Ignacio Gatica (b. 1988, Santiago, Chile) is an artist based in New York, who works with installation, sculpture, video, and text. He founded Ediciones Popolet in 2014, an imprint that focuses on artist books and editions mostly from South America. In 2015, he was awarded a research fellowship at Flora Ars Natura, Colombia, 2015. Previous solo exhibitions of his work have been presented at Galería Die Ecke, Santiago, Chile; Casa Nova Arte Brasil; among others. He has exhibited his work extensively throughout the United States, Latin America, and Europe, at institutions including MoMA PS1, Museo del Barrio, and the Museo Nacional de Bellas Artes de Santiago.

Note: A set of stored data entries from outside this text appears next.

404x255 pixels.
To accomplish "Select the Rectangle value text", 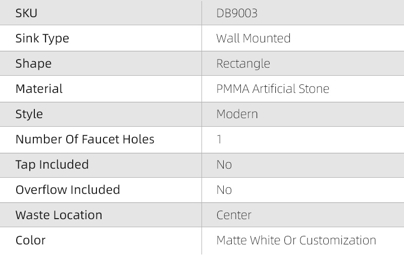I will [243, 64].
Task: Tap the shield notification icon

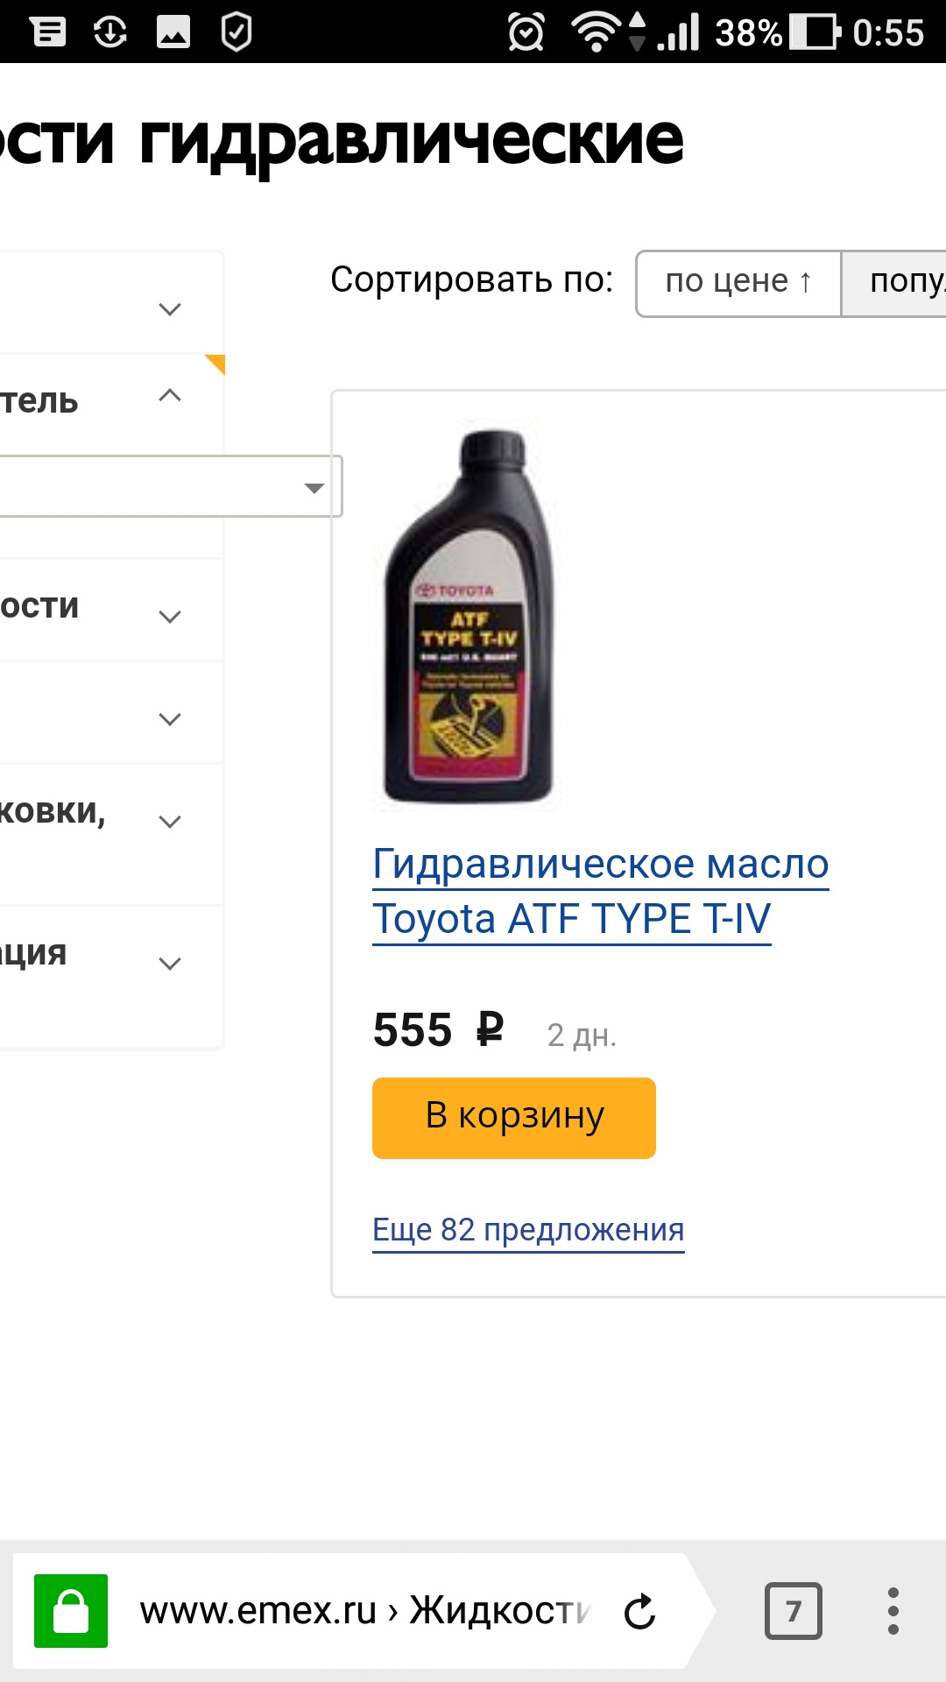Action: 237,33
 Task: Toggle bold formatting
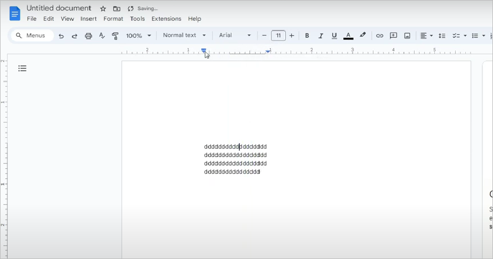(x=307, y=36)
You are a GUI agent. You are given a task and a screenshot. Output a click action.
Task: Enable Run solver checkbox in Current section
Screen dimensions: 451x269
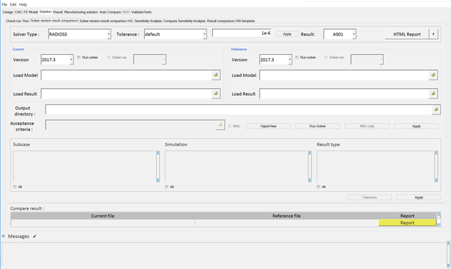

Gregory Kalliche, Division Lamp (2019). Installation view. Image courtesy of the artist

Division Lamp

Gregory Kalliche’s exhibition Division Lamp features a series of works centered around a video installation titled Undark. Named after a highly radioactive luminescent paint manufactured in the early 1900s, Undark takes into consideration the visualization of toxicity and more specifically the visualization of radioactivity. Above a glowing green floor, a series of 3D-animated happenings play out: bisections and combustions of everyday objects, the blowing of a fuse, a storm of radiant particles, to name a few. Throughout the video, the ideas of radiation contamination, the development of atomic weaponry, and the implementation of nuclear power are reflected on and further abstracted into a series of short segments. Synchronized with the video, a lighting program is featured behind the floating projection screen, as well as on the exterior wall of the video room, where sound and light bleed into the surrounding spaces. Adhered to the exterior walls are segmented clusters of glow-in-the-dark plastic cutouts of architectural forms in various states of swelling and deconstruction, alongside the familiar glow-in-the-dark stars (possibly the most common contemporary iteration of glow-in-the-dark material). This material, now activated by photoluminescence (reacting and charging from light), is the updated version of its toxic, radioluminescent predecessor, Undark. Now less perilous, this material references a cultural fascination with the power and awe of nuclear materials. In Division Lamp the material is re-inscribed with its iniquitous history as the exhibition space spills sound and light in a disquieting choreography.